= Tattie holidays =

Scottish holiday

The tattie holidays are a school holiday in Scotland typically falling around October. The holiday started in the 1930s, when children would be taken out of school to help with the local potato harvest, with other children just not turning up for class. The tradition continued into the 1980s, when the advent of new farm machinery such as potato harvesters made hand picking potatoes obsolete. The word "tattie" comes from the Scots word for potato.

Tractors would plough the fields to uncover the potatoes then pickers or howkers, usually composed of women and schoolchildren who were better suited for potato picking, would pick the potatoes (or howk the tatties), piling them into laundry baskets that farmers would empty onto a pile. Children from towns and cities would be transported to the fields by a farmer. A day's work in the 1980s could earn a picker around £9-£10 with up to two tonnes of potatoes gathered. The payment would be used to supplement a household's income.

==History==
Prior to the establishment of the holiday, parents whose livelihoods depended on the potato harvest would take their children out of school to help with the harvest, with the schools granting exceptions. However, a rising number of truancy resulted in Forfar Academy releasing all children from school for the duration of the harvest.

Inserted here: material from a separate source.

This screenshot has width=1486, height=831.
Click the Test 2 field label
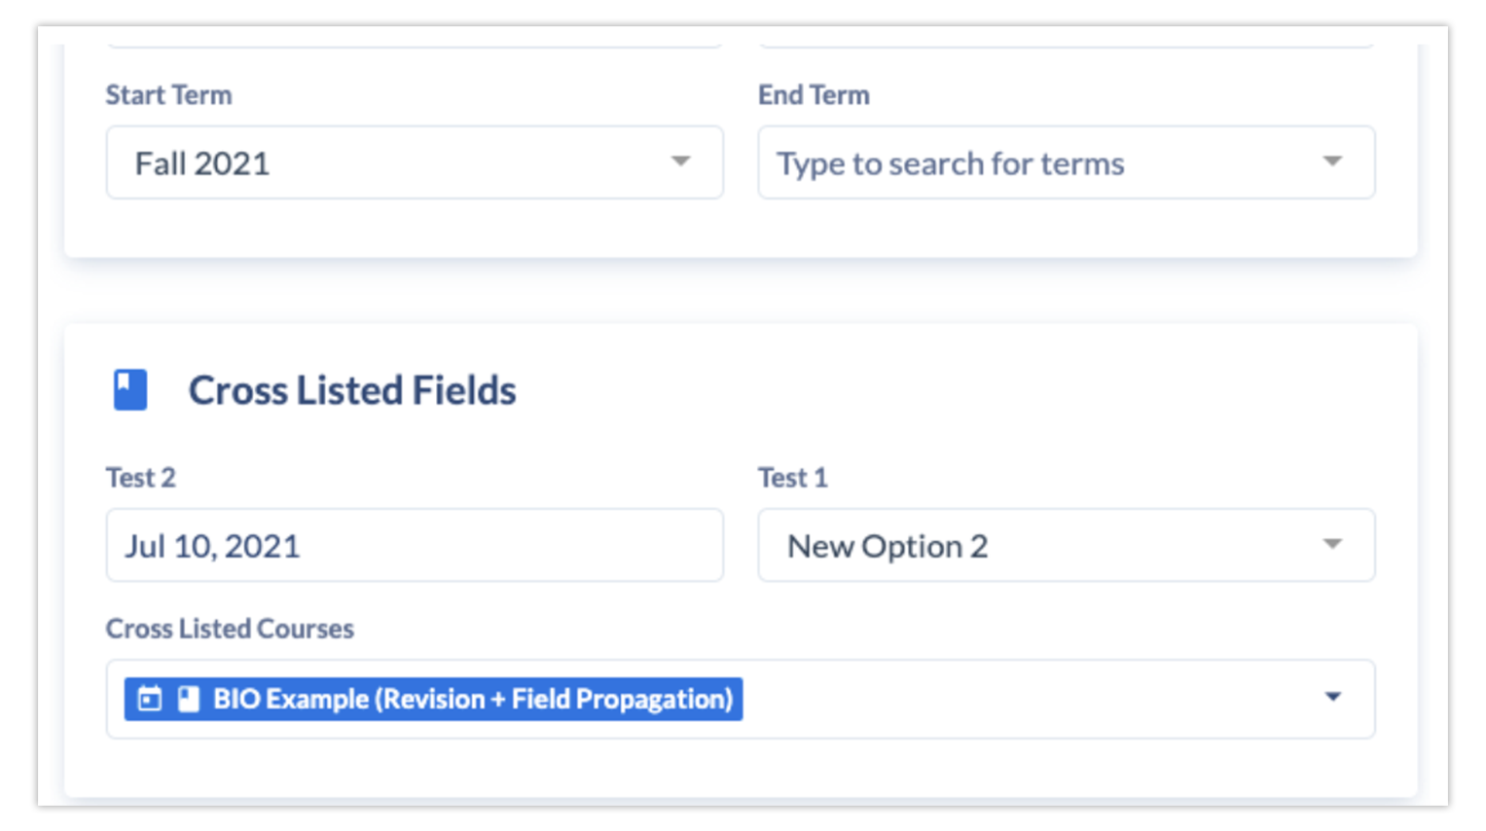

In 1939 schools in Alyth closed for the harvest with Dunfermline following suit in 1940. By 1949, about 49,000 children were taking part in the harvest.

In 1947 an Act set a national standard for setting school breaks. Colin Thornton-Kemsley, MP for North Angus and Mearns, argued in 1955 in favour of allowing local authorities to set the holiday in accordance with the local harvest, as had been allowed prior to the act, as different parts of the country had different harvesting times.

The practice was phased out in the 1980s, as machinery such as the potato harvester, capable of harvesting 200 tonnes of potatoes a day, made potato picking obsolete. Despite this, the holiday remains in Scotland.